There are some 100 land-leased co-op buildings in the city, and as owners there will attest, it can become trickier to sell a home as the lease term nears expiration – even if that day is as far as 30 years down the road.
And when it actually comes time to renegotiate the land lease, costs like carrying charges and new mortgages can become prohibitively expensive.
A handful of co-op owners at Trump Plaza, for example, were squeezed out after the board decided to buy the building’s land lease for $190 million.
But while those co-opters find themselves at the mercy of private landlords at the end of the lease term, condo owners on land leased at places like Battery Park City and Roosevelt Island can rest a bit easier, experts say.
That’s because state law only allows condos to be built atop land leased from city or state agencies. And the government, these experts say, is comparatively easygoing.
“The government is a very flexible landlord,” Ross Moskowitz, an attorney at Stroock & Stroock & Lavan, said during a panel discussion Wednesday. “Unlike a traditional deal with a ground lease with a private [landlord], the government will actually look to protect that residential unit owner. The last thing the government wants to do is call default on a residential unit owner and have them kicked out.”
The panel brought together experts from across the industry such as Stribling & Associates’ Elizabeth Stribling, Kramer Levin’s Jay Neveloff and Starr Associates’ Samantha Sheeber. It was held at the sales center for 252 East 57th Street, the 65-story mixed-use tower World Wide Group and Rose Associates are developing at the corner of 2nd Avenue on land leased from the city’s Educational Construction Fund. In addition to 169 market-rate rentals, the Skidmore, Owings & Merrill-designed property includes 93 condos built upon ground leased for 99 years with a 26-year renewal option.
“I would certainly think in some instances that it would be, perhaps, as much as 10 to 20 percent [cheaper],” said Stribling, who bought a condo at the land-leased One Brooklyn Bridge Park in 2009, and another one there in 2013.
Another benefit, the panelists said, is that instead of paying real estate taxes that are subject to assessment changes, land-leased condo owners make what’s called a Payment in Lieu of Taxes that is set out in a predictable schedule.
But land-leased condo owners also face many of the challenges familiar to their land-leased co-op counterparts.

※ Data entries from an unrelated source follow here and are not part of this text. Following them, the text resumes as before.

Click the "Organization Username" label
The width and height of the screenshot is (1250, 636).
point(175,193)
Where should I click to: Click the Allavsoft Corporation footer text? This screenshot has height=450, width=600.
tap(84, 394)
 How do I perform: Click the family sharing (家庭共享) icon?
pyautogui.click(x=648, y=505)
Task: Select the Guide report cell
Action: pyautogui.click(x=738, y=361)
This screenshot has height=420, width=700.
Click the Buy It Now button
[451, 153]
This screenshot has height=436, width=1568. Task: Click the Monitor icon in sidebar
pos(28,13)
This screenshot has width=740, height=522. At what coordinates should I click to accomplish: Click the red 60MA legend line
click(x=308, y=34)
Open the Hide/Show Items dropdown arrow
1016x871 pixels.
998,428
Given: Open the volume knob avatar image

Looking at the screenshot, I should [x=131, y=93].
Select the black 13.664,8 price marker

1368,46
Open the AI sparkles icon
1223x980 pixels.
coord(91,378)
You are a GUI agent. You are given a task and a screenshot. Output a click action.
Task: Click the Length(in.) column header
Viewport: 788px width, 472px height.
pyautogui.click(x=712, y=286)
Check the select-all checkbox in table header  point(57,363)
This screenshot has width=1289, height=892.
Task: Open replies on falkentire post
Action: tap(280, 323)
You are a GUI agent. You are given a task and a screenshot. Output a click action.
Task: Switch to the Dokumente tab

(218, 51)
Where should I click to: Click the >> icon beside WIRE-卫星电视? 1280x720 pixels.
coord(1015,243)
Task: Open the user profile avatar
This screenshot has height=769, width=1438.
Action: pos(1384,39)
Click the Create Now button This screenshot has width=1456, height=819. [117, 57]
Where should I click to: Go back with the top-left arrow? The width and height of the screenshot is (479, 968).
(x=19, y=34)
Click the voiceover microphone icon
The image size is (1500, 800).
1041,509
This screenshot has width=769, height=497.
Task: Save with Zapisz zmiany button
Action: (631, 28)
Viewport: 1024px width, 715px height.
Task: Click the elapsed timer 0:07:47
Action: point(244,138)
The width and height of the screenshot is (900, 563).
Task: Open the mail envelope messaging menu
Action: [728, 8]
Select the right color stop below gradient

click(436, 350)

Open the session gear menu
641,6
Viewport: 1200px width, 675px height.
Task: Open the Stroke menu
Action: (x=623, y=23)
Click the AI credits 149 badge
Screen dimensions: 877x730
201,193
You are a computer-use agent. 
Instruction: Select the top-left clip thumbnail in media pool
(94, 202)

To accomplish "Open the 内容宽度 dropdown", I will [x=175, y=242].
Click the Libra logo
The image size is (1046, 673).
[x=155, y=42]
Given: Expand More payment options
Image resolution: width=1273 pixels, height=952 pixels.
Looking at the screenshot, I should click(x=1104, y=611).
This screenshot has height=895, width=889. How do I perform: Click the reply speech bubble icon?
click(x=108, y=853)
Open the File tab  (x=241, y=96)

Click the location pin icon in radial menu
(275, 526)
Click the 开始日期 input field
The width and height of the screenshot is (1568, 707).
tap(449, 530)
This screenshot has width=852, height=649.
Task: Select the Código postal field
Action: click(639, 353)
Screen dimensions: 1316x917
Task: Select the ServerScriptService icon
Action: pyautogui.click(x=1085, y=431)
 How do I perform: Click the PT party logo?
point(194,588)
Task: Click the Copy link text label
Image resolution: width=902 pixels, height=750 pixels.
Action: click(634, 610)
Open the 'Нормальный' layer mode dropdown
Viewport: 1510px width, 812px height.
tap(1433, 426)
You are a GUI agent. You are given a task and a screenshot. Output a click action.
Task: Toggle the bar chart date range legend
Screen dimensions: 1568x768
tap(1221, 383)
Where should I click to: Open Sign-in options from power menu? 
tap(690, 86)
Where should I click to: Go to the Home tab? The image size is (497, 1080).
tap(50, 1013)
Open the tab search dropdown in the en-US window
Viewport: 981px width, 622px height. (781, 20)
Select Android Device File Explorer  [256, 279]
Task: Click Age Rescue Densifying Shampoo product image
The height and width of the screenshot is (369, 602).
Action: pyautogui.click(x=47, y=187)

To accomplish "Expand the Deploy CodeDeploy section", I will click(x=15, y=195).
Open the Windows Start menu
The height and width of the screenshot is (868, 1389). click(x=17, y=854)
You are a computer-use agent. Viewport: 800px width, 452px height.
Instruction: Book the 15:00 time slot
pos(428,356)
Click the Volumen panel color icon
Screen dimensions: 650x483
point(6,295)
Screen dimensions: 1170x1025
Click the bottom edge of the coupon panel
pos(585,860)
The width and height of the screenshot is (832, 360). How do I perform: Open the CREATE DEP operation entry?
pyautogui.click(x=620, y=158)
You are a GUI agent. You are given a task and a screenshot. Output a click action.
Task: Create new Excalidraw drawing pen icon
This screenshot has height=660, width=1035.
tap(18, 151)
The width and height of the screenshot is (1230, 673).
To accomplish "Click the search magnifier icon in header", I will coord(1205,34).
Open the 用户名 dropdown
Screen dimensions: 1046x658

As the lease expiration nears, mortgage lenders start to tighten up financing, making it harder to sell a property. And owners face the specter of increased carrying charges that could force a potential default.
But the ace up the condo owner’s sleeve, according to the panelists, is that as a landlord, the government has an incentive to put the homeowners’ interests at the forefront of negotiations when the time comes.
“It would be a political nightmare that [the city] would just end this condominium,” said Samantha Sheeber, a partner at the firm Starr Associates. “They are not equipped to be a landlord of a mixed-use building, nor do they want to be.”